## EXPLORE THE MATERIAL
**A)** From the passage on the land speed record, output the span starting at "The land speed" and ending at "passion and endeavour.", copied verbatim.
**B)** In the passage on the land speed record, which location is named as a possible venue for record attempts in the not-too-distant future?
**C)** Extend the passage on the land speed record with the next part, beginning after its final sentence.

## GIVEN TEXT
The land speed record is the ultimate answer to that age-old question: How fast will she go?
It sounds so simple, when the essence of speed is distilled to just those five words.
But they disguise so much of the risk, commitment and romance of any endeavour that they sell it short. It is not simply a matter of building a vehicle with the greatest possible power output, then strapping in a driver with sufficient valour to keep his right foot flat to the floor all the way, in each direction and within an hour, through a measured kilometre or a mile.
World land speed record attempts are not just about intensive scientific research and clinical development, though these days such crucial elements have long surpassed the hot rodding mentality of the Sixties. Instead, they are a complex amalgam of engineering skill and human courage, passion and endeavour.
Driving at maximum velocity on Pendine Sands, Daytona Beach, the Bonneville Salt Flats, Lake Eyre, the Black Rock Desert or perhaps, in the not-too-distant future, Hakskeen Pan in South Africa, is one of the world’s loneliest pursuits.
Yet, paradoxically, it also requires a massive team effort born of brains, camaraderie, mutual respect and reliance, and a central belief in and dedication to the same dream.

## RAW DATA
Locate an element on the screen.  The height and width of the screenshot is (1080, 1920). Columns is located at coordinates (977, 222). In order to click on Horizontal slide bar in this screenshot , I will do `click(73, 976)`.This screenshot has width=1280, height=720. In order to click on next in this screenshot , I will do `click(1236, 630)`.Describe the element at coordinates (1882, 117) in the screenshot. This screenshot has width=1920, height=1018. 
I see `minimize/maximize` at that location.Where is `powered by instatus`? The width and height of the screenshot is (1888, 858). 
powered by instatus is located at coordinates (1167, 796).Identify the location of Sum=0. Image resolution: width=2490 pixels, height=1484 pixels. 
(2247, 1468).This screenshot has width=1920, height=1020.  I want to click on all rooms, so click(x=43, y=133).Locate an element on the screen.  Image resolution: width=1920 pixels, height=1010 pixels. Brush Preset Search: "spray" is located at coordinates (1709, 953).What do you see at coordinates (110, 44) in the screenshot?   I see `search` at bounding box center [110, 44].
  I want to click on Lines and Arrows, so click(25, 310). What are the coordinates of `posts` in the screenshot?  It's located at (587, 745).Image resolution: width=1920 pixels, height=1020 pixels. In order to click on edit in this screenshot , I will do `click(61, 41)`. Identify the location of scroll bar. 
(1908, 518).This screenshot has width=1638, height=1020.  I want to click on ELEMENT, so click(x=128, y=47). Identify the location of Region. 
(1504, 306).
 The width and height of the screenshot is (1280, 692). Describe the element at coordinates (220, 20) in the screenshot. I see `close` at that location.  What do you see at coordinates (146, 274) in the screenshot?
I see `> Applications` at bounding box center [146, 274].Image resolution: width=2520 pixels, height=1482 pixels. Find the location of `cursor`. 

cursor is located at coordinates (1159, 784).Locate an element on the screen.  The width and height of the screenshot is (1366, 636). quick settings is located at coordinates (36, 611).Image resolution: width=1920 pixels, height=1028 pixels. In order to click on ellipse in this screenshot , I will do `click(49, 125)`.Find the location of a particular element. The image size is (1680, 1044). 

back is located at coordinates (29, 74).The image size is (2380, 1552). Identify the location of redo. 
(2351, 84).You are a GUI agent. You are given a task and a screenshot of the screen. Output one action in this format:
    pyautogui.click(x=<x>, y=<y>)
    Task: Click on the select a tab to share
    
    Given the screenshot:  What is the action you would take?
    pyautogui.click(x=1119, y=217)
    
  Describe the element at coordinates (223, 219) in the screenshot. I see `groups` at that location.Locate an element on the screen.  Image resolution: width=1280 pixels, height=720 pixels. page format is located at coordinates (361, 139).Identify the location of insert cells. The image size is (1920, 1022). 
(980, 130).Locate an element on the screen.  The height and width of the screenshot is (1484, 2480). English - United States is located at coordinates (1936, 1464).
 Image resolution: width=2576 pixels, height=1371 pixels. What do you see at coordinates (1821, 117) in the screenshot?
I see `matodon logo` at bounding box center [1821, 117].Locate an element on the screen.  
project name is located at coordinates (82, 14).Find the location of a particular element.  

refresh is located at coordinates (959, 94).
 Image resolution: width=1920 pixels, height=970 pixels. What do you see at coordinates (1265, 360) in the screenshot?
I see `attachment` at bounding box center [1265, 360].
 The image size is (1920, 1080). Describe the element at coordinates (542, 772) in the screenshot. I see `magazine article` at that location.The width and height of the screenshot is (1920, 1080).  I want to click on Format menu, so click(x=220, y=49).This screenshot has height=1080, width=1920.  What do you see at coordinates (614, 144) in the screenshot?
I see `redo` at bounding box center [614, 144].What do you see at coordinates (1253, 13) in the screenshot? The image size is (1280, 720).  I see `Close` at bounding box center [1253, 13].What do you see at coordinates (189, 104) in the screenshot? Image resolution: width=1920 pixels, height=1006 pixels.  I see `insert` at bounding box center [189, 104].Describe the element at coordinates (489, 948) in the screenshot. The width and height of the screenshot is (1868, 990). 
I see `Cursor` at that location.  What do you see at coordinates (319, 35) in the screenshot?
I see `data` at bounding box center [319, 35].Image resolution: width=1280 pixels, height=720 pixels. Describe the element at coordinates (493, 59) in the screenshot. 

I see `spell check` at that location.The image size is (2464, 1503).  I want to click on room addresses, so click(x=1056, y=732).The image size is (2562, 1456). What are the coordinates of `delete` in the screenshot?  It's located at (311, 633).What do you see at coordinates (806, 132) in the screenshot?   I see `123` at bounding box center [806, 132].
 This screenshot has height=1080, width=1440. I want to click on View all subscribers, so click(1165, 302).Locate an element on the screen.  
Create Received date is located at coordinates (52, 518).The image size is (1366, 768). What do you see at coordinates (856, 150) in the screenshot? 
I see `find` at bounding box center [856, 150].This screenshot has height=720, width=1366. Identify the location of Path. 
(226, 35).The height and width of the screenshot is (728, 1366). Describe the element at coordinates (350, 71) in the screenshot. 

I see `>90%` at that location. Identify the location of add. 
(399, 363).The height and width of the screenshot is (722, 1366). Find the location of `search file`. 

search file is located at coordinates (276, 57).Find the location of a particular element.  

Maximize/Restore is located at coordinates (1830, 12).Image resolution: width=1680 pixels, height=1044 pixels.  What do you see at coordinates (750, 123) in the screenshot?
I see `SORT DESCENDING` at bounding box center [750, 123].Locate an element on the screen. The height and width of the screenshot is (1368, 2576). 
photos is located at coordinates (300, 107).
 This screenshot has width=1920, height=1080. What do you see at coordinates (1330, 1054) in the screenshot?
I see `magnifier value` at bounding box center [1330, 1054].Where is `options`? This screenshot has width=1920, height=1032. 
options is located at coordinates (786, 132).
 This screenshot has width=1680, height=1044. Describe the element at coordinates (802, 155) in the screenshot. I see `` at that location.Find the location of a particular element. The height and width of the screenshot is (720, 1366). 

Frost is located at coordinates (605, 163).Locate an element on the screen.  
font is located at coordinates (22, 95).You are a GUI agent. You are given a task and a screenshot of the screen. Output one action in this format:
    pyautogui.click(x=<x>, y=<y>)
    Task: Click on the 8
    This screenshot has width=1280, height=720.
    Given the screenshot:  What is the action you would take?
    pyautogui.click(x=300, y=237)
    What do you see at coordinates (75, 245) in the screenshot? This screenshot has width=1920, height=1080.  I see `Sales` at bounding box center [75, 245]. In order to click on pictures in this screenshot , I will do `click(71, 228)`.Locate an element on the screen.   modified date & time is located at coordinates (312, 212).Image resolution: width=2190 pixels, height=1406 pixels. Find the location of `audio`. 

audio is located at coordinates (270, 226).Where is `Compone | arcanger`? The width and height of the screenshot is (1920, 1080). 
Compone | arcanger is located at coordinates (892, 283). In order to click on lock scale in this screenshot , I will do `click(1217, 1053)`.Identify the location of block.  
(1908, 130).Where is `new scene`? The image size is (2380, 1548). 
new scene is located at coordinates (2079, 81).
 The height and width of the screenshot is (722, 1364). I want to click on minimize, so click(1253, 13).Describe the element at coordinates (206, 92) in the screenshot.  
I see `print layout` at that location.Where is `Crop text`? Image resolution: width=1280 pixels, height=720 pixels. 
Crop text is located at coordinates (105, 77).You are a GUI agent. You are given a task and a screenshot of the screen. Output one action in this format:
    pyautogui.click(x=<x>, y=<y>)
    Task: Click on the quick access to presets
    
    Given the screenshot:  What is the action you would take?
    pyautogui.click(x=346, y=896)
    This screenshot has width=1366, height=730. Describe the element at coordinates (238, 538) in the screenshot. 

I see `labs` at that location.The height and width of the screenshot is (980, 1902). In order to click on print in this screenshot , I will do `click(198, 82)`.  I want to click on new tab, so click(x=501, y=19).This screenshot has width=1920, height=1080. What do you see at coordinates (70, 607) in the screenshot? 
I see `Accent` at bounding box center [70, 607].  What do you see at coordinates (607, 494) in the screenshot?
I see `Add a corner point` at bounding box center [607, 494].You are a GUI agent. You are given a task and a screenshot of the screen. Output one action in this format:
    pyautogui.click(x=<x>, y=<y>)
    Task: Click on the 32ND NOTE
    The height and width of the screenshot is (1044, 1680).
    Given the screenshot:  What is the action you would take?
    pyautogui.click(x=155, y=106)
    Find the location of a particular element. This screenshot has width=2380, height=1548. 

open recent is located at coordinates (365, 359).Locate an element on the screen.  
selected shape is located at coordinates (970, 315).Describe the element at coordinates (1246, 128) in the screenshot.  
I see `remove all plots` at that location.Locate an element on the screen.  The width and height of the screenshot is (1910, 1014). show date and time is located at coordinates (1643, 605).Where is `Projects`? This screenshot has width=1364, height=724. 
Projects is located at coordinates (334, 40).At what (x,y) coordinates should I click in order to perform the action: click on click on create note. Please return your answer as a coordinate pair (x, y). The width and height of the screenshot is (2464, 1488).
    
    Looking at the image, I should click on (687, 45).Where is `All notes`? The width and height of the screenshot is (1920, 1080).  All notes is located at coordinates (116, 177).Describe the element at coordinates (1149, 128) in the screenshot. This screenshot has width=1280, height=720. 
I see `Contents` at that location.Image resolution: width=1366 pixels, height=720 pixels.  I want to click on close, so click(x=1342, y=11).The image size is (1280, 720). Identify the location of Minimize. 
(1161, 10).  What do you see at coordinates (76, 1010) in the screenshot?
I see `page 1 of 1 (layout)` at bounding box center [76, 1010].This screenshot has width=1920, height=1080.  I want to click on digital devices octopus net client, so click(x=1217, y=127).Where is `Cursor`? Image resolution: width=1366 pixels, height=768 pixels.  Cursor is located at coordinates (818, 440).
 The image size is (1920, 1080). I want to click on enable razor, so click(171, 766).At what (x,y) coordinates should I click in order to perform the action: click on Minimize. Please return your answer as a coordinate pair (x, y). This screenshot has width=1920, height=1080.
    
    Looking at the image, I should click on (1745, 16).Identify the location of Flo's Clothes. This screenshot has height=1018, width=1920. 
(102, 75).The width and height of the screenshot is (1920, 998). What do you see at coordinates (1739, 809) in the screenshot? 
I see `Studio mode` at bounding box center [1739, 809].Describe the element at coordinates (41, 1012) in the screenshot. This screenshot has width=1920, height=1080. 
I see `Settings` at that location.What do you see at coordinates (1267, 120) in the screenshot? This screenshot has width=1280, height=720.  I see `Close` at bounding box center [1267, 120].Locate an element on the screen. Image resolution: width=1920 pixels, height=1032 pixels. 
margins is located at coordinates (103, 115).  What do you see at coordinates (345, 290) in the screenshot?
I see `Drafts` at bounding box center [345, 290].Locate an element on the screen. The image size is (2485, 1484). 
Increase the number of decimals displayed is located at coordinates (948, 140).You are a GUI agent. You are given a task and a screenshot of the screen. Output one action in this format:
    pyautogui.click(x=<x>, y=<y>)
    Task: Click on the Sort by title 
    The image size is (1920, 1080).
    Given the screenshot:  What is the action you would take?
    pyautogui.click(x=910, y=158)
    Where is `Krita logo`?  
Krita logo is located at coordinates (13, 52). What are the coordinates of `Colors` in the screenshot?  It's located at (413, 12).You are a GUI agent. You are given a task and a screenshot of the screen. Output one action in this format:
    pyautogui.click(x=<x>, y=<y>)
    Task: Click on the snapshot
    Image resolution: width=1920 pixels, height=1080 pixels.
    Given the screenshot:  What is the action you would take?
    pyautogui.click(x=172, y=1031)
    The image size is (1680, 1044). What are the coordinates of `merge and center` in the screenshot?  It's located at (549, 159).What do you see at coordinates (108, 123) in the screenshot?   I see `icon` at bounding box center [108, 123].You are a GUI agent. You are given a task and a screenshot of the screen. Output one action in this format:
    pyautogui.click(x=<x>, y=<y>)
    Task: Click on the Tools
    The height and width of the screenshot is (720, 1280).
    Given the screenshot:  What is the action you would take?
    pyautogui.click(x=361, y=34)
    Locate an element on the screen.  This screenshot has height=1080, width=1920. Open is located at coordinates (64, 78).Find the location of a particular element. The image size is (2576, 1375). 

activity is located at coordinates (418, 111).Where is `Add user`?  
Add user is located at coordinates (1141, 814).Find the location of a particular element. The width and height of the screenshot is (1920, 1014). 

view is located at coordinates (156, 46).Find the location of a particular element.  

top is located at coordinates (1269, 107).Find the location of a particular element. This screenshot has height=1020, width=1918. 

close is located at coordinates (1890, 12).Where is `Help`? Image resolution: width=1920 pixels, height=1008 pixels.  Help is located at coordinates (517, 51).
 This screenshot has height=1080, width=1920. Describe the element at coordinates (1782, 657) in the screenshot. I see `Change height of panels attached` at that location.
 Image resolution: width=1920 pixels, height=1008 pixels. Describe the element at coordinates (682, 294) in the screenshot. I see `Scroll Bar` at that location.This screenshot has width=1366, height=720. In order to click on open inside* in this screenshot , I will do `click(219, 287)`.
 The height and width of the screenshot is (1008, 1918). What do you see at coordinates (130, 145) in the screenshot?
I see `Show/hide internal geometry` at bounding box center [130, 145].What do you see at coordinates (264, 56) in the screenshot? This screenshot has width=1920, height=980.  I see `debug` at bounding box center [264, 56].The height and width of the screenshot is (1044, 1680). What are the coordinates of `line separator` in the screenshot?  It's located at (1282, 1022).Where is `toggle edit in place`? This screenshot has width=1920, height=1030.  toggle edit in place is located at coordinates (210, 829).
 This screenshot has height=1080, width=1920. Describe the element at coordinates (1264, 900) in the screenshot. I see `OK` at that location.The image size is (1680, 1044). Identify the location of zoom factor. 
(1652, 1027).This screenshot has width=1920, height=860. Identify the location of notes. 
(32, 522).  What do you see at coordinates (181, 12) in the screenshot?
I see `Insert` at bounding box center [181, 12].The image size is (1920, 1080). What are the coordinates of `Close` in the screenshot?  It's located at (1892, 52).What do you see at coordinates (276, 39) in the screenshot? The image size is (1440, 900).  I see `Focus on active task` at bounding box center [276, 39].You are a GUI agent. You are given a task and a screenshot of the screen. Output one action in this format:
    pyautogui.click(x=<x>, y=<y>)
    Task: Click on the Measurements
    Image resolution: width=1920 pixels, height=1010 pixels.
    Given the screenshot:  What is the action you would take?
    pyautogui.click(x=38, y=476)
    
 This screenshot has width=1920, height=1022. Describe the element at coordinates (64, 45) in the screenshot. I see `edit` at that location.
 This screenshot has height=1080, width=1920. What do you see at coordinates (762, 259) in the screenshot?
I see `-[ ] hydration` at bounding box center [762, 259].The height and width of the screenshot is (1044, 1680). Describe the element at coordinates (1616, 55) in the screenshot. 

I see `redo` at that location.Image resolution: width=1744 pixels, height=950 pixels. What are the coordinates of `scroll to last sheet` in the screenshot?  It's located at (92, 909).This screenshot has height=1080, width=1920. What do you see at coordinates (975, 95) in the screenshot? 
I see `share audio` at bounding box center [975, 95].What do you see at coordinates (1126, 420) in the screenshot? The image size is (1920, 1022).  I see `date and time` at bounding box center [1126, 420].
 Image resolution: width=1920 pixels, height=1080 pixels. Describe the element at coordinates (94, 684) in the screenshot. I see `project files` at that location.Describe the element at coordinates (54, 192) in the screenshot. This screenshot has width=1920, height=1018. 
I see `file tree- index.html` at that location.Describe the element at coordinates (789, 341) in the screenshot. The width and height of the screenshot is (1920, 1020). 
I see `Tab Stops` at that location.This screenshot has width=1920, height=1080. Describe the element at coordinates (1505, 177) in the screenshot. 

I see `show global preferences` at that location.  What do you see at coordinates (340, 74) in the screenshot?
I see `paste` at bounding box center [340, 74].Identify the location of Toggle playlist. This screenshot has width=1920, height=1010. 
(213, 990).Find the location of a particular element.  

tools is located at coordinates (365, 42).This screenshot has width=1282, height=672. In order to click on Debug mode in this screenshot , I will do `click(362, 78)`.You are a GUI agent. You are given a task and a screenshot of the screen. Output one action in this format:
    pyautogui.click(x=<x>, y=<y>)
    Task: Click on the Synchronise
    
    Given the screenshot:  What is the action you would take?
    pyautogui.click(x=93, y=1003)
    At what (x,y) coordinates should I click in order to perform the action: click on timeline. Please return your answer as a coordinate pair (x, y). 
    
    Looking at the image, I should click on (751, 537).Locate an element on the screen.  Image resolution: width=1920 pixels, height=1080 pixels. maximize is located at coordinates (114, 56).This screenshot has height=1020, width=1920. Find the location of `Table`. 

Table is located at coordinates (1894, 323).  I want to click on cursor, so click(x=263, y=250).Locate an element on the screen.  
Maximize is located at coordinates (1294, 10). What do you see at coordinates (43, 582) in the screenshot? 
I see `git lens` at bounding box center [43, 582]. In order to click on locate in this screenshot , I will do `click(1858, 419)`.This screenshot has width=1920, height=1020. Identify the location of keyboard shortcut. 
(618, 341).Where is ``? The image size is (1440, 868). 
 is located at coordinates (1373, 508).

## ANSWERS FOR THE TASKS
**A)**
The land speed record is the ultimate answer to that age-old question: How fast will she go?
It sounds so simple, when the essence of speed is distilled to just those five words.
But they disguise so much of the risk, commitment and romance of any endeavour that they sell it short. It is not simply a matter of building a vehicle with the greatest possible power output, then strapping in a driver with sufficient valour to keep his right foot flat to the floor all the way, in each direction and within an hour, through a measured kilometre or a mile.
World land speed record attempts are not just about intensive scientific research and clinical development, though these days such crucial elements have long surpassed the hot rodding mentality of the Sixties. Instead, they are a complex amalgam of engineering skill and human courage, passion and endeavour.

**B)** Hakskeen Pan in South Africa.

**C)**
And it is not just the driver who requires courage. The late Ken Norris, who with brother Lew created Donald Campbell’s famed Bluebird car and boat, once revealed the awful burden that the designer must also carry.
“When we first considered doing the boat I knew we had to accept responsibility, and the challenge from the design standpoint. You first had to convince yourself that you are capable because you have this man’s life in your hands. You’ve got to say, ‘Can I do it?’ And that is always a pretty difficult question.”
These human and technological elements, together with the underlying and endless battle with an often-unhelpful Mother Nature, are all part of the mystique of record breaking.
Art Arfons, one of the giants of the sport, fought a remarkable game of high-speed Russian Roulette with fellow American Craig Breedlove at Bonneville in the Sixties as their new breed of jetcars kicked the record from 400 mph to 600.
Neither had any illusions about the dangers of their calling. One day they met in nearby Wendover, when Breedlove said to Arfons: “I guess we’ll each just go on breaking the record every time the other one does, until one of us gets hurt?” To which Arfons replied: “Yeah, I guess so.”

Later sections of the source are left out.